Could you please return each line of the data that has the word "filter"?

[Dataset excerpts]

--- --- ---

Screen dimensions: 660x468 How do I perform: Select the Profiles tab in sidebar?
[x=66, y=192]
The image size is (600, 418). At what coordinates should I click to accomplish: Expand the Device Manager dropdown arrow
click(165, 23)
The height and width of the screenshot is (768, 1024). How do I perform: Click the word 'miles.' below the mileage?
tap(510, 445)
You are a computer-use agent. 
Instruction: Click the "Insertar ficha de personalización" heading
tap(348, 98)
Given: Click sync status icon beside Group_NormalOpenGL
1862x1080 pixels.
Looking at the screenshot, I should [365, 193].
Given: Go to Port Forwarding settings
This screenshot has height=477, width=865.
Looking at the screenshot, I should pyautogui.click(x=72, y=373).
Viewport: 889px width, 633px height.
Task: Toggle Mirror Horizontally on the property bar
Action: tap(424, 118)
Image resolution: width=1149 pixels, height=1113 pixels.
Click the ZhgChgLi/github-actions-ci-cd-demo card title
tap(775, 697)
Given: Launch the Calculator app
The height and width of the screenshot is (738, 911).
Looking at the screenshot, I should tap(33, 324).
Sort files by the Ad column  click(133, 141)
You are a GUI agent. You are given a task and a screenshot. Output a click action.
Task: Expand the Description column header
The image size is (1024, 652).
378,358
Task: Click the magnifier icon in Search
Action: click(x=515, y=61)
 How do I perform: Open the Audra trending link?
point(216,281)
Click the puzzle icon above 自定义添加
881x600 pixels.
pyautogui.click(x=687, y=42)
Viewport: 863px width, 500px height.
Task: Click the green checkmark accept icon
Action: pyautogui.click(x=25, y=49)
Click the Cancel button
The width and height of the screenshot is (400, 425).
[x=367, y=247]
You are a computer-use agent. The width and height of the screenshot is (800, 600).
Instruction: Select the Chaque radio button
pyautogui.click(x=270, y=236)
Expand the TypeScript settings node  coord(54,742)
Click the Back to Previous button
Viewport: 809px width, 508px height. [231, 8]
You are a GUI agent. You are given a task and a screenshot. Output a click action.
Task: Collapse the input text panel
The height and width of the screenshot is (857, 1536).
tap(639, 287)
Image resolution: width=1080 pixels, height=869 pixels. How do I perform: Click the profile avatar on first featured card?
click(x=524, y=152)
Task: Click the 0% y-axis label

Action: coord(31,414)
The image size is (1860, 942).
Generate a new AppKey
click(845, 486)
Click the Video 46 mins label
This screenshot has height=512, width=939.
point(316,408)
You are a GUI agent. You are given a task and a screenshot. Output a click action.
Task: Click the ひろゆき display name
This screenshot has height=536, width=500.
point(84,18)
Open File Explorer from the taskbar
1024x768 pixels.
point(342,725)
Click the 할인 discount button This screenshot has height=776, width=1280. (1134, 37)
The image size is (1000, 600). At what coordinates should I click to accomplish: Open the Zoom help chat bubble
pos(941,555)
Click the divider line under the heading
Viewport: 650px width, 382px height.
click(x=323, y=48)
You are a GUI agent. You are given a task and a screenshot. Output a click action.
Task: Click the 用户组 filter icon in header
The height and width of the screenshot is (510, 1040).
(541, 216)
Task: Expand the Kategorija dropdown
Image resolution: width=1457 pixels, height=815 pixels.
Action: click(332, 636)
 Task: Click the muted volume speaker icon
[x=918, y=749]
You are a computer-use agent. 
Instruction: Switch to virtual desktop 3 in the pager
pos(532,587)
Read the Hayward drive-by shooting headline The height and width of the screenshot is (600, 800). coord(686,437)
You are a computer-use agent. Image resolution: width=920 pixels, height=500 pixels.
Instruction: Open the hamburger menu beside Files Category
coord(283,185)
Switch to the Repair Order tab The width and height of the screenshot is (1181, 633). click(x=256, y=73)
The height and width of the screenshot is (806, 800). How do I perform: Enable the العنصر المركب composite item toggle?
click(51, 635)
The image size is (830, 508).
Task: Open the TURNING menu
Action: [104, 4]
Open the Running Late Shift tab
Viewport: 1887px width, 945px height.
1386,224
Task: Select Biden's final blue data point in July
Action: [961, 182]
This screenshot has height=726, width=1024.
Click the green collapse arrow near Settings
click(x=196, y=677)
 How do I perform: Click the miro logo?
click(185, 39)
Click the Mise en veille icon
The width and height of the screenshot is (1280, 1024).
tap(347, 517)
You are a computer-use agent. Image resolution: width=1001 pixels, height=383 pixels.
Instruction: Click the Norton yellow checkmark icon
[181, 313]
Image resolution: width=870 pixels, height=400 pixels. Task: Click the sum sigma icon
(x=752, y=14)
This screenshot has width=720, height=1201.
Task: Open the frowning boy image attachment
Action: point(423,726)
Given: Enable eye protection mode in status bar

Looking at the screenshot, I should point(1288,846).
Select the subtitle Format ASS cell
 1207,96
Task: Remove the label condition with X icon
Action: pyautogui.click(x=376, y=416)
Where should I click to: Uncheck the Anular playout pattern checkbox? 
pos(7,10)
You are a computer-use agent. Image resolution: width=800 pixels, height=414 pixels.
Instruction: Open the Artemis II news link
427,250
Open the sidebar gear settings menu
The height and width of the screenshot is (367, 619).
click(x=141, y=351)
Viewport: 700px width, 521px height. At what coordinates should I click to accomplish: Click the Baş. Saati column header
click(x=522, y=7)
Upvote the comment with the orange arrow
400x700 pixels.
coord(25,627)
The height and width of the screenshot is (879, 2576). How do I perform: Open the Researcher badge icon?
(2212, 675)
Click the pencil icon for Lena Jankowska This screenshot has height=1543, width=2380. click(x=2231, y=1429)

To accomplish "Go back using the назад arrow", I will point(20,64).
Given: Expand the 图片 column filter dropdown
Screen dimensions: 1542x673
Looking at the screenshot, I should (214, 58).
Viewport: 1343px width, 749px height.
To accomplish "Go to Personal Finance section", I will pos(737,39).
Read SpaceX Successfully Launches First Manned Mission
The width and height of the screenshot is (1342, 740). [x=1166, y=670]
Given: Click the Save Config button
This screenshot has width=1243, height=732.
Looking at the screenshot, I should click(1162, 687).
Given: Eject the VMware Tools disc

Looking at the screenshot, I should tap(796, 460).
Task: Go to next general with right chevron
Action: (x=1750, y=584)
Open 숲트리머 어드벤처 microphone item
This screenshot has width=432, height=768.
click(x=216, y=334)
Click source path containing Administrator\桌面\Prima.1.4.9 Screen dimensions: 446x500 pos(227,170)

--- --- ---

» ANSWER SECTION:
Task: Click the 用户组 filter icon in header
Given: Expand the 图片 column filter dropdown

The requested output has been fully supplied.